Instructions to follow: Copy the material below word for word, but leave out the pictures.

Stored rows:

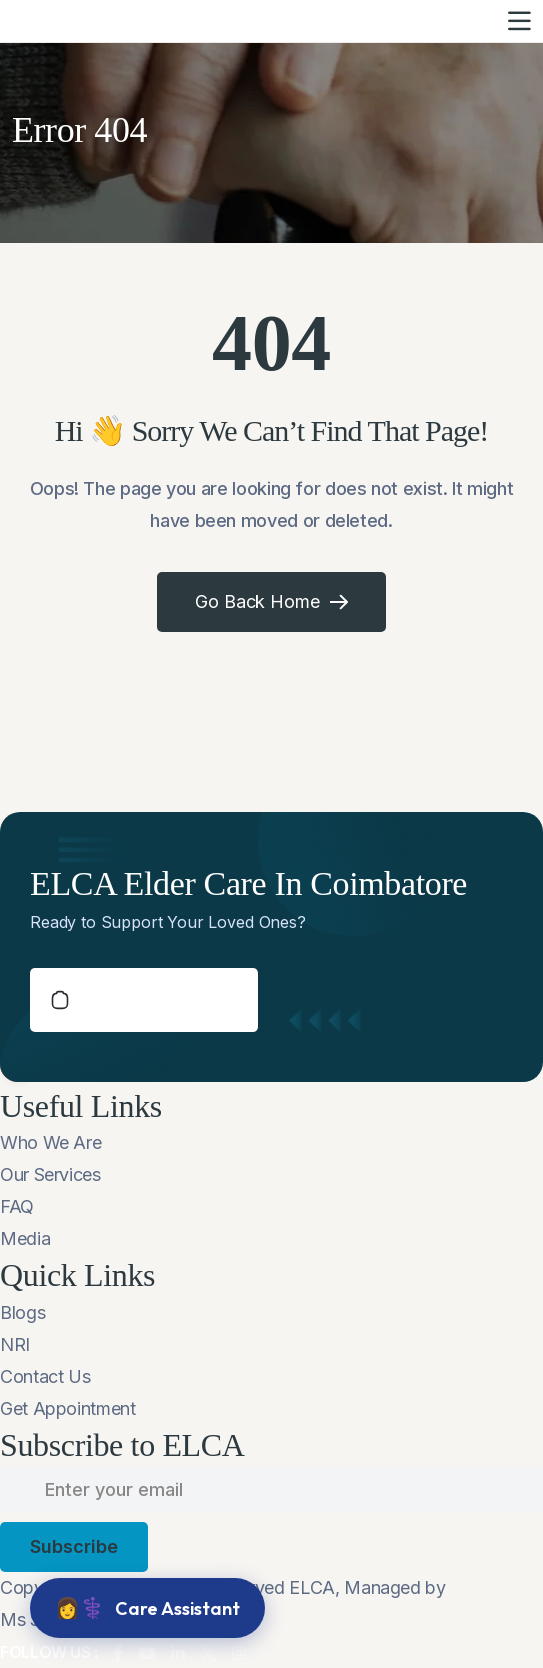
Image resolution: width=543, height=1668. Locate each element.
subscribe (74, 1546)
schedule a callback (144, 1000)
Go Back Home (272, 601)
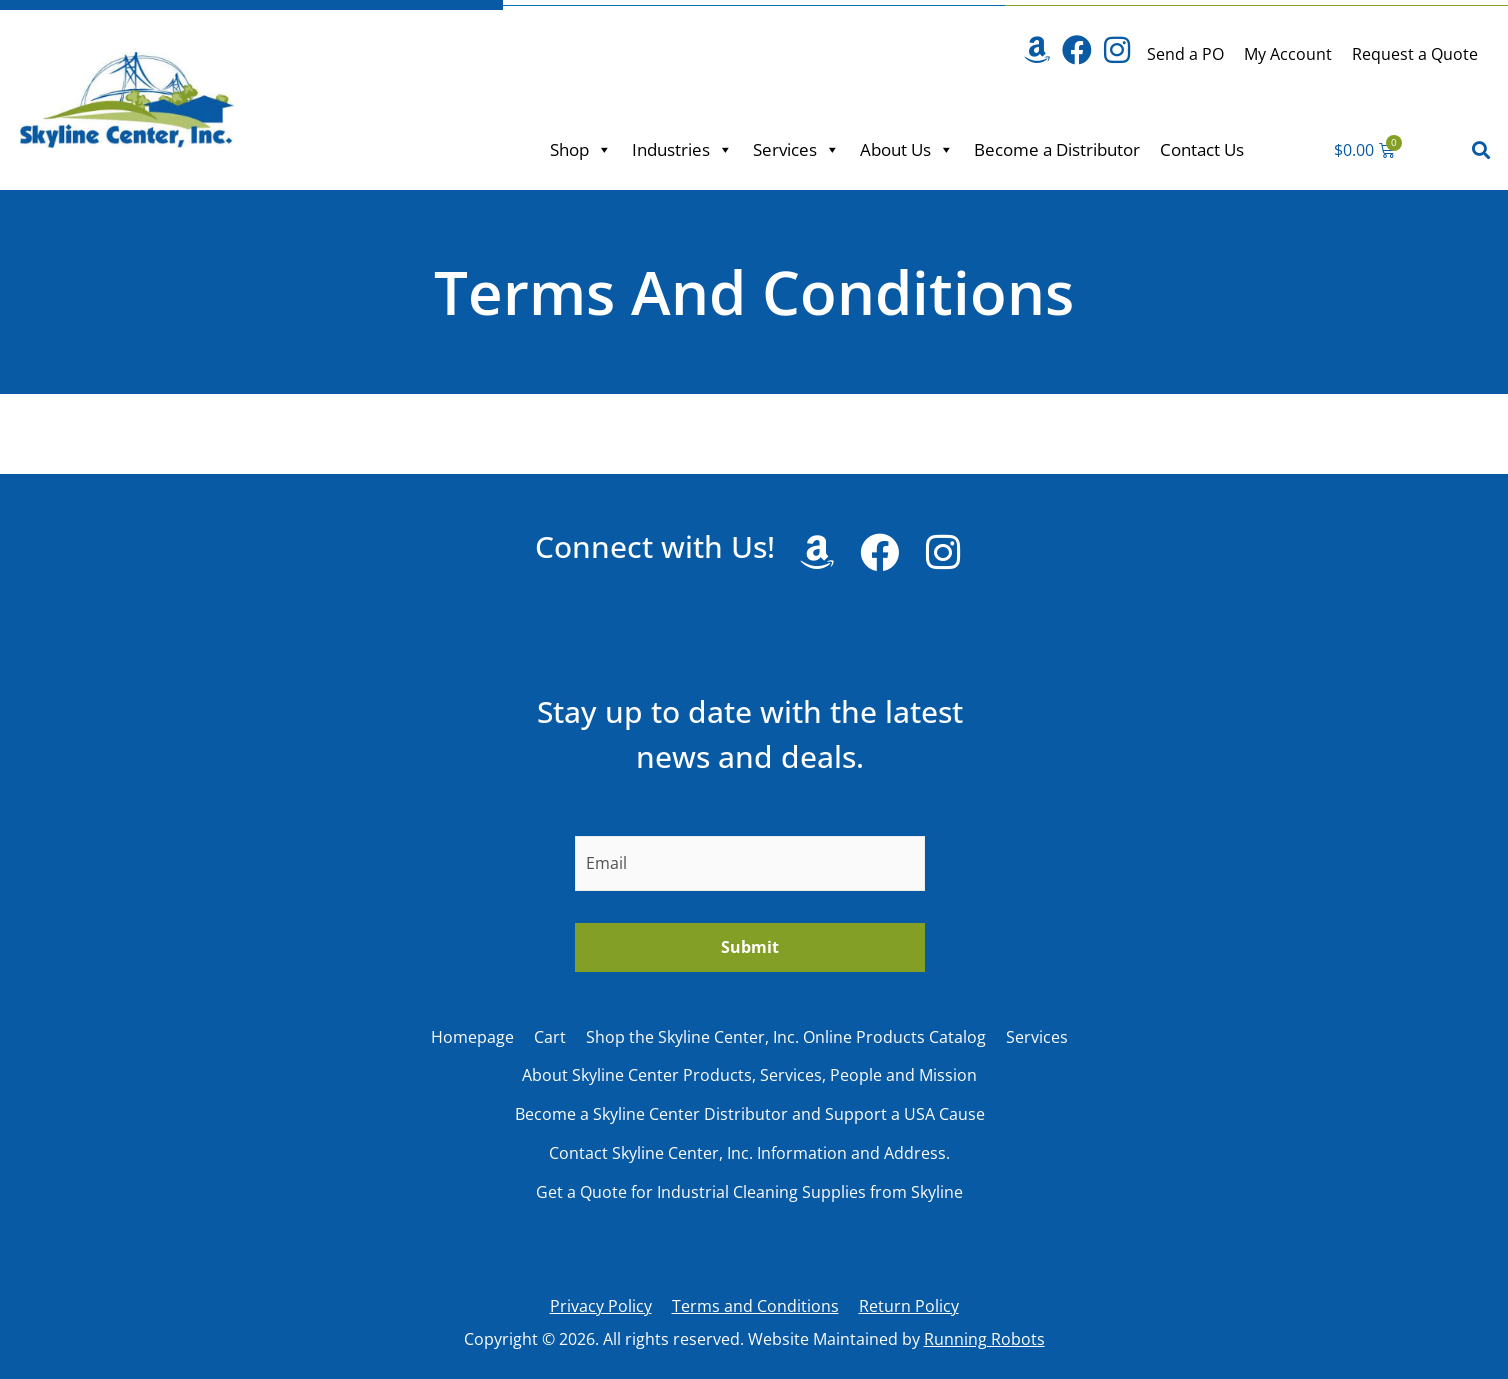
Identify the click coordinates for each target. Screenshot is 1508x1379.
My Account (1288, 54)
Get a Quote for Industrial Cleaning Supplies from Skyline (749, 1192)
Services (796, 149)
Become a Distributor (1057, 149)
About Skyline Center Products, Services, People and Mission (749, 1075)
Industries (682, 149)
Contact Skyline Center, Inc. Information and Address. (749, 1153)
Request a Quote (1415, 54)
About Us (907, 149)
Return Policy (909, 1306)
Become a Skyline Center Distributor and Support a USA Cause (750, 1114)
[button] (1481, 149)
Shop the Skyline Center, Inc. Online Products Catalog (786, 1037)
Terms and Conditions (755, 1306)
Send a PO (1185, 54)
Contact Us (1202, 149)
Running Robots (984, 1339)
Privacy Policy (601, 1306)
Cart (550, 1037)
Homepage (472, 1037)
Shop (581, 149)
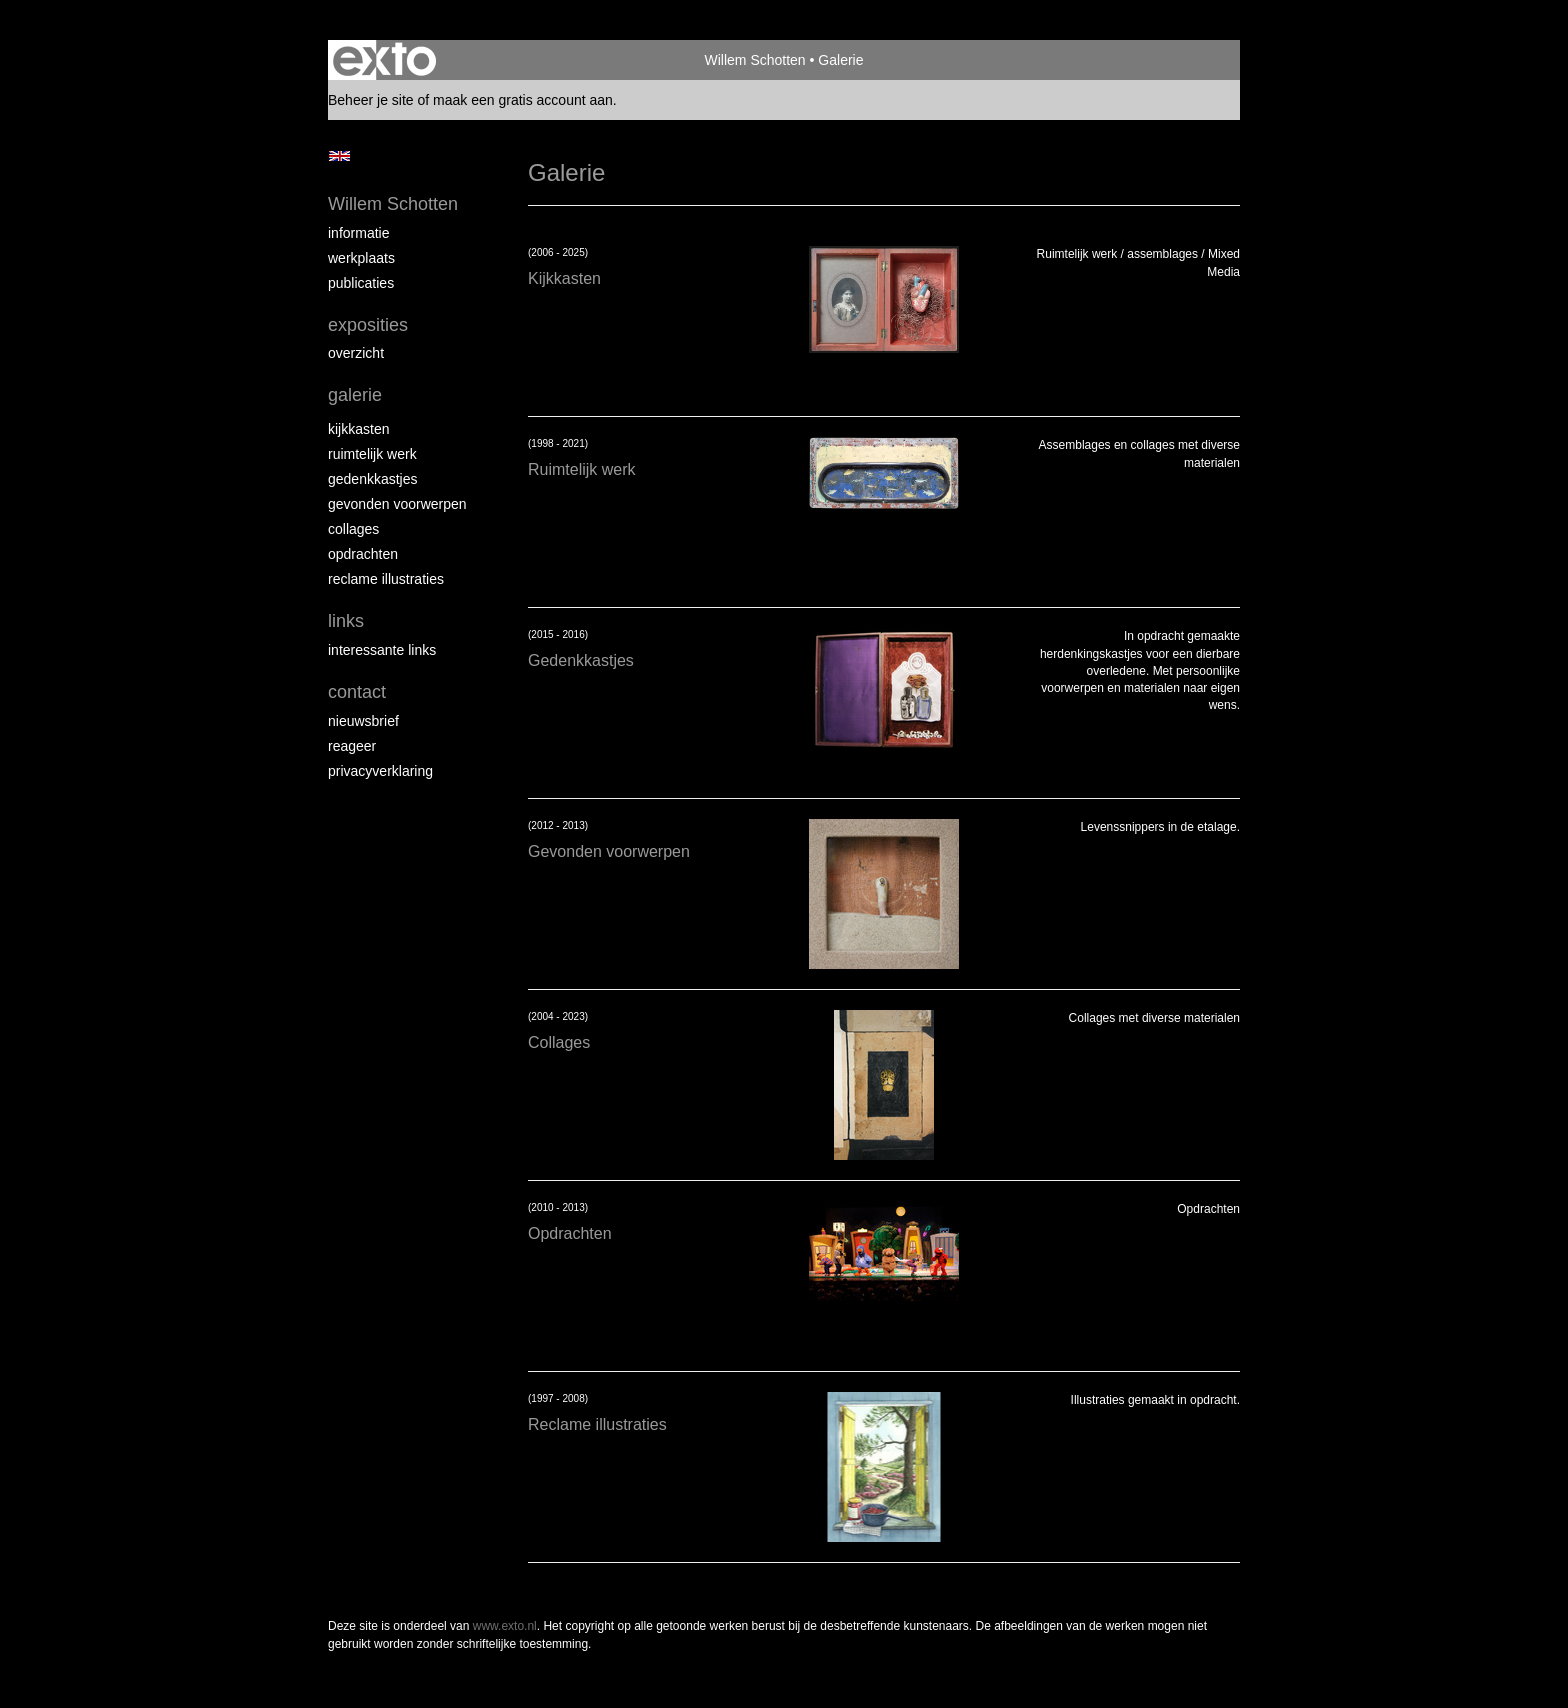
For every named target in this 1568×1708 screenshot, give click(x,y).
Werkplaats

Exercise output:
Image resolution: width=543, height=1668. Locate each element.
subscribe (74, 1546)
schedule a callback (144, 1000)
Go Back Home (272, 601)
Identify the click coordinates for each target. Screenshot is 1508x1379.
My Account (1288, 54)
Get a Quote for Industrial Cleaning Supplies from Skyline (749, 1192)
Services (796, 149)
Become a Distributor (1057, 149)
About Skyline Center Products, Services, People and Mission (749, 1075)
Industries (682, 149)
Contact Skyline Center, Inc. Information and Address. (749, 1153)
Request a Quote (1415, 54)
About Us (907, 149)
Return Policy (909, 1306)
Become a Skyline Center Distributor and Support a USA Cause (750, 1114)
[button] (1481, 149)
Shop the Skyline Center, Inc. Online Products Catalog (786, 1037)
Terms and Conditions (755, 1306)
Send a PO (1185, 54)
Contact Us (1202, 149)
Running Robots (984, 1339)
Privacy Policy (601, 1306)
Cart (550, 1037)
Homepage (472, 1037)
Shop (581, 149)
For every named target in this 1568×1708 screenshot, give click(x,y).
Werkplaats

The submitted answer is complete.